Take the listing below and output it exactly, with no images.

• • • • • • •

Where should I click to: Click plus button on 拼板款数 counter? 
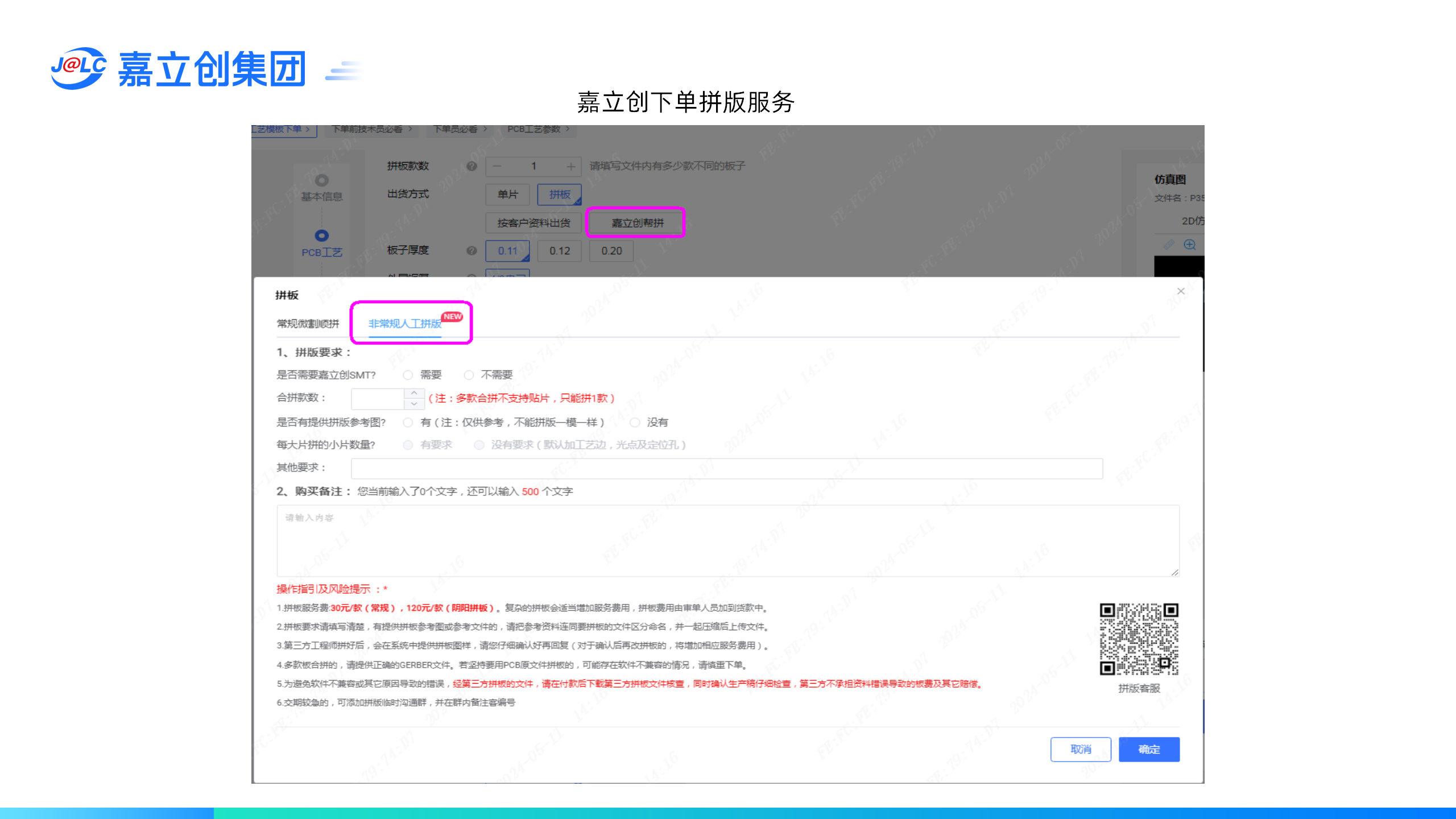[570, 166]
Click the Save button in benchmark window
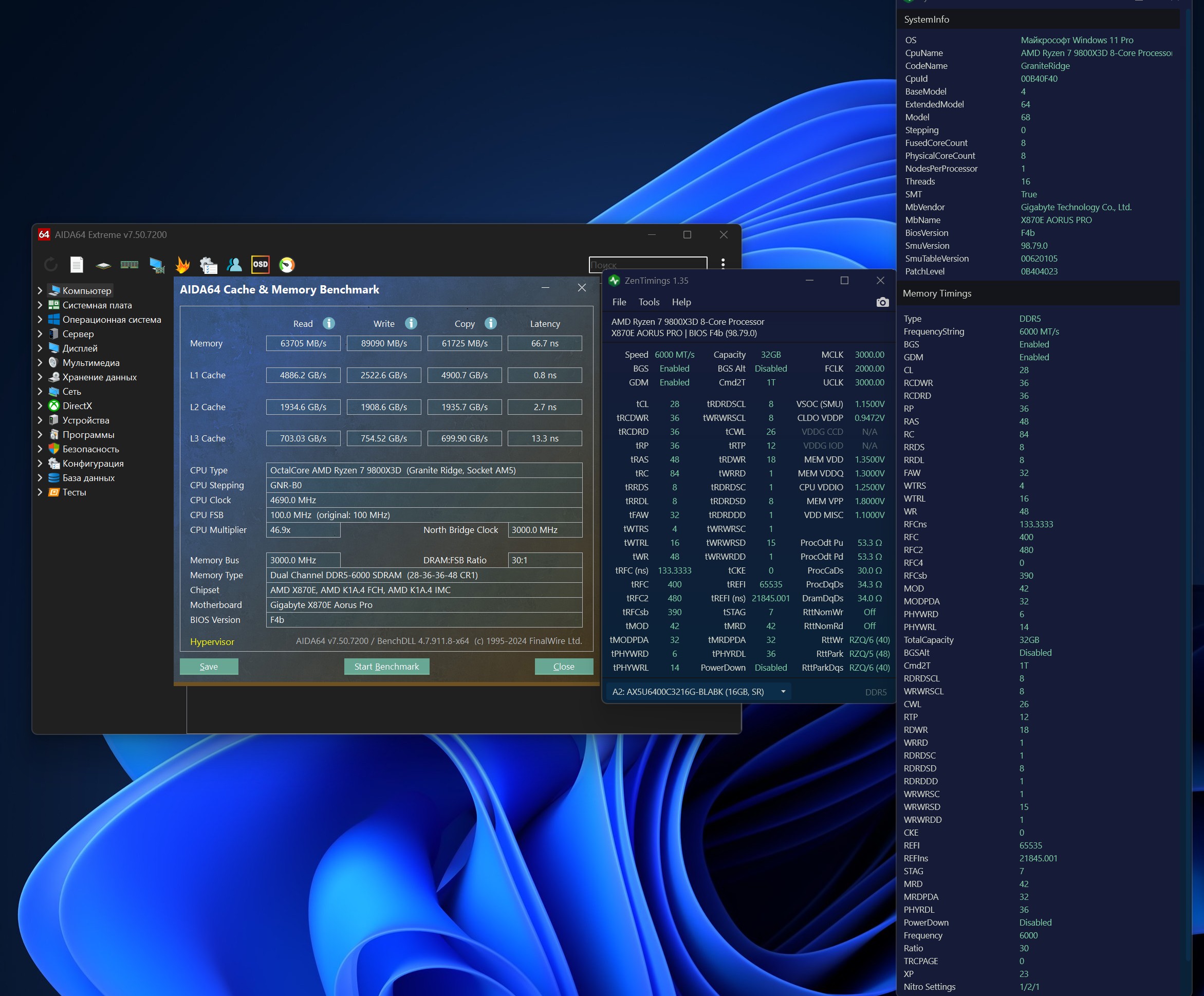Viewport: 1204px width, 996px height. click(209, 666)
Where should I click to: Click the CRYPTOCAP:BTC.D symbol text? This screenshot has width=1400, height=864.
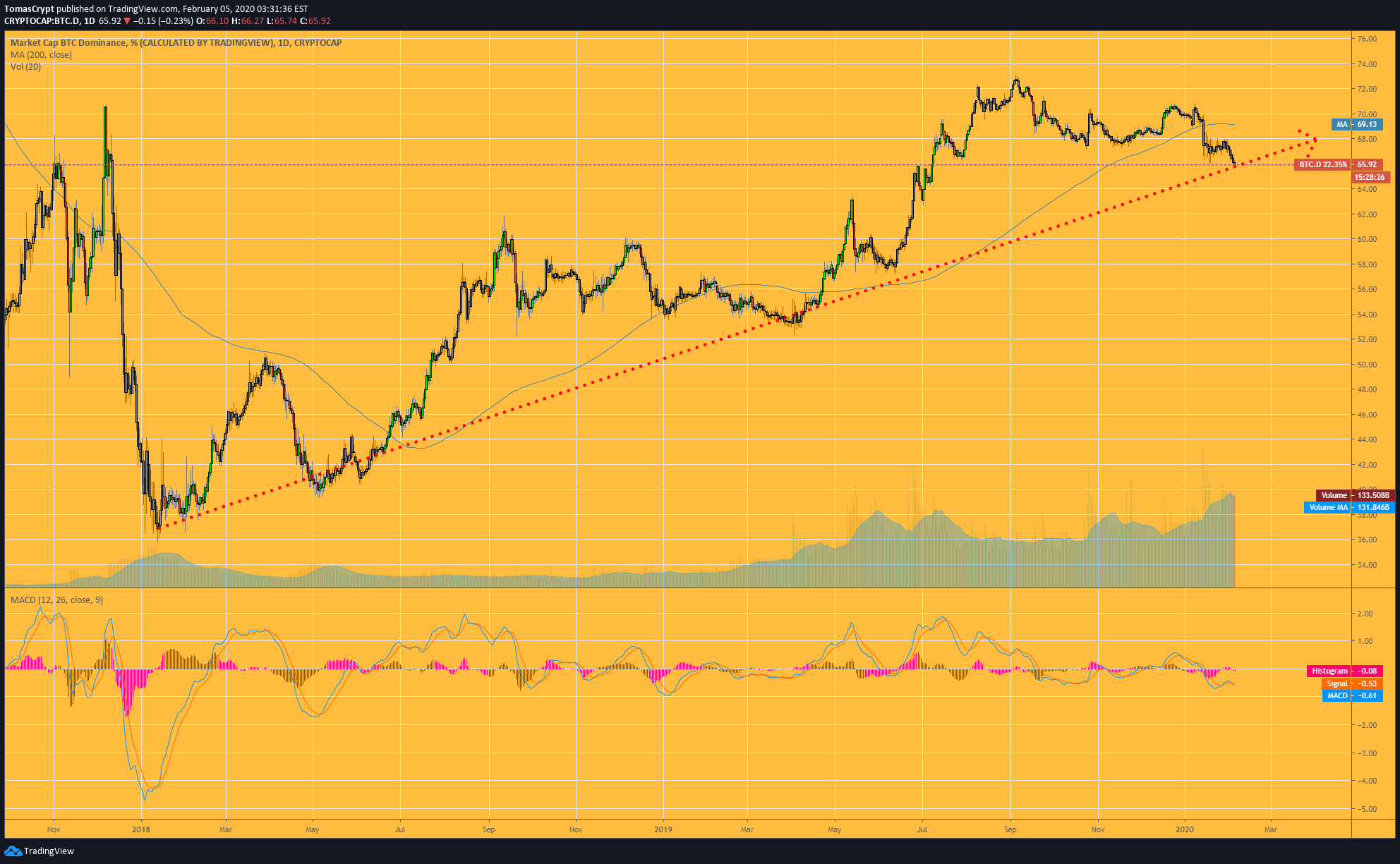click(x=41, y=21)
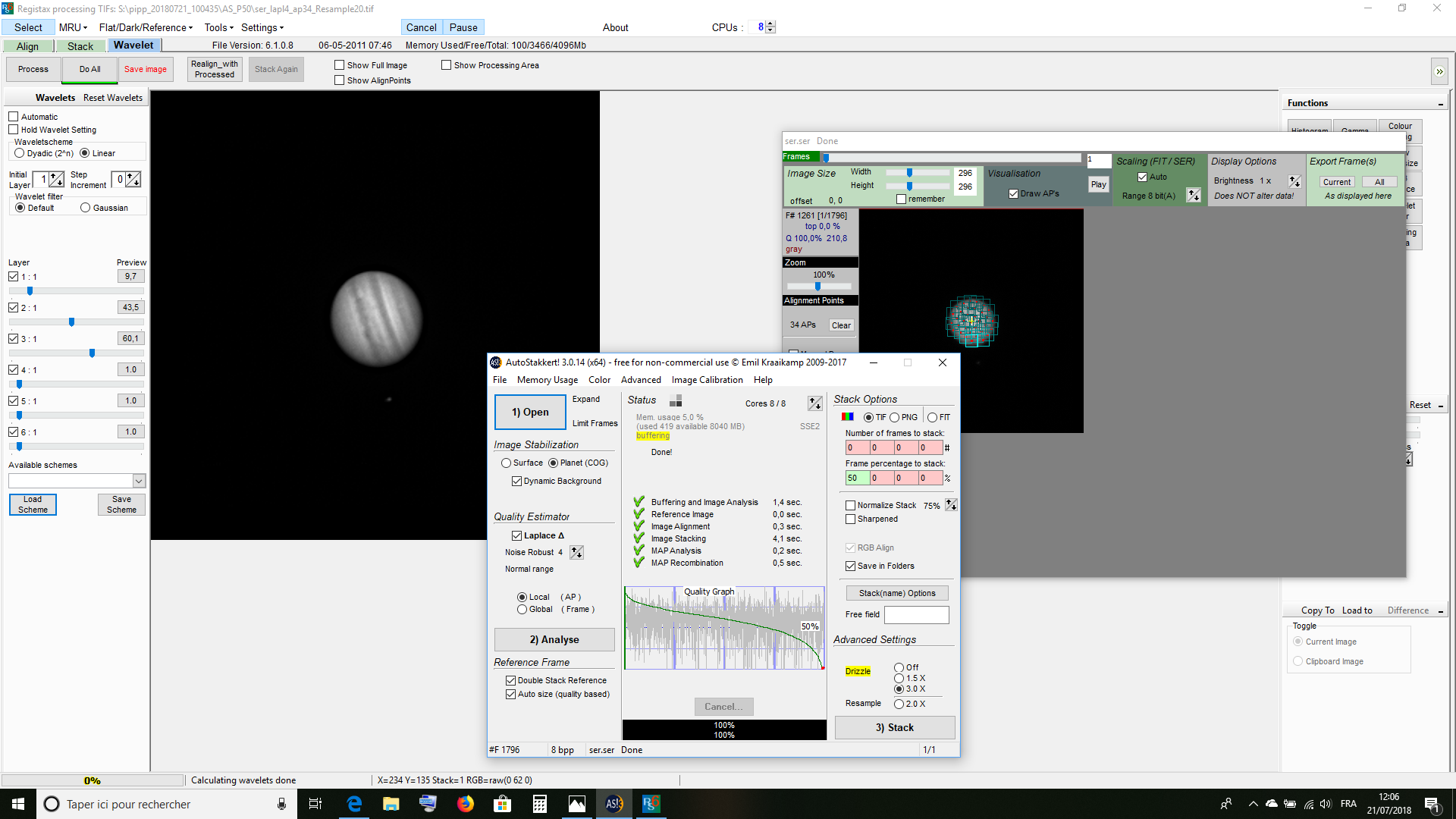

• • • • • • •

> [Solution]
Where should I click to: Click plus button on 拼板款数 counter? 
[570, 166]
Click the Save button in benchmark window
Viewport: 1204px width, 996px height. click(209, 666)
Where should I click to: Click the CRYPTOCAP:BTC.D symbol text? This screenshot has width=1400, height=864.
click(x=41, y=21)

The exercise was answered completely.